万俵家において災いであったのは、父の暴走であった。
それを止める為に鉄平は全力でぶつかった。
そして、片方が立ち上がれなくなるまでぶつかることで、全ての確執を昇華しようとした。
されど、父はその確執を昇華することはできなかった。
鉄平が何をしても、父の中の祖父への憎悪を消すことはできない、と。
人は死せば、全て『御霊(神)』となる。そう、神道は言う。
加護を賜れば『和魂(にぎみたま)』、荒ぶり害を為せば『荒魂(あらみたま)』と、人は呼ぶ。そは御霊の二面性を示す言葉。

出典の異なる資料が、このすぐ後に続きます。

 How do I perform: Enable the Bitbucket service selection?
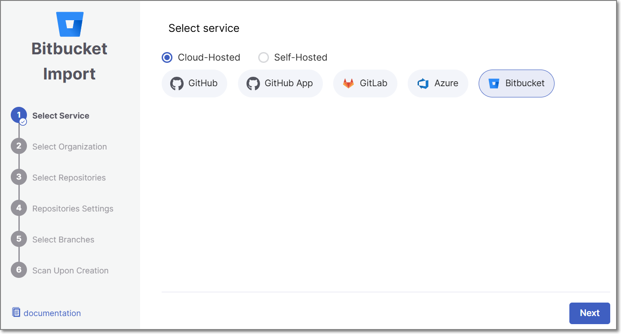pos(516,84)
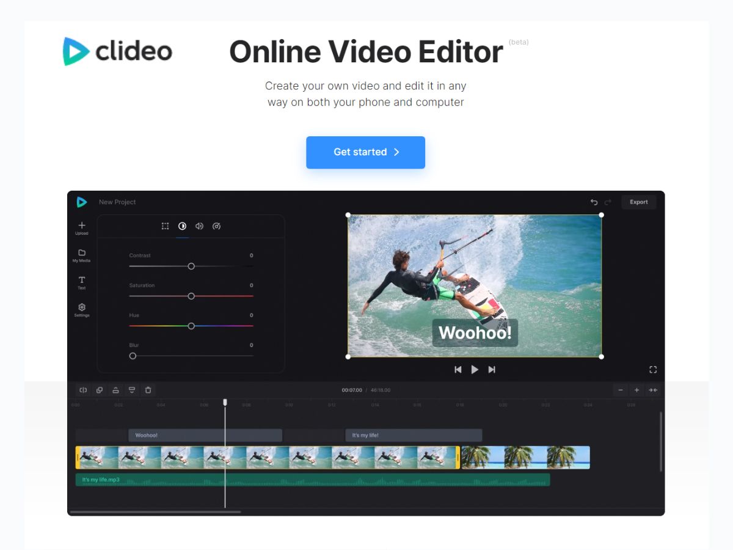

鉄平は始めて、祖父の『荒魂』としての一面を、父の中に見たのだ。
その時、鉄平は『将軍』という、『御霊の意思を伝える化身』を見、決意する。
自らの身に宿りし祖父の影ごと、もろともに冥府へと持ち去ることを。
彼は12月25日から、家族との縁を切り、雪山を彷徨う。
それは『禊ぎ』──あるいは“身殺ぎ”。
人らしさを失うことで、その体を御霊の状態に近づけることである。
『鉄平らしさ』が、身殺がれていく。
鉄平はより深く、『祖父の御霊』に近づいていく。
そして、『山』という霊気の篭る地が、もっとも神聖となる時が訪れる。
それが殺生を禁ずる大晦日である。
祖父と自分を繋ぐもの──『祖父と自分が夢を語り合った地』『祖父の銃』『祖父が自分に託した会社の服』──を手元に引き寄せ。
一つ一つの儀礼を、過たずにこなしていく。
自分の体に、祖父の御霊を下ろしていく。
そして祖父との思いが染み付いた大樹──神が宿る木、神離(ひもろぎ。正しくは『草かんむりに離』の字)──に寄り添う。
そして、祖父の銃を持って、祖父の御霊ごと己を冥府へと下らせる。
万俵家の池に潜む、祖父の御霊の意志の具現たる『将軍』は、役目を終え、ともに冥府に下る。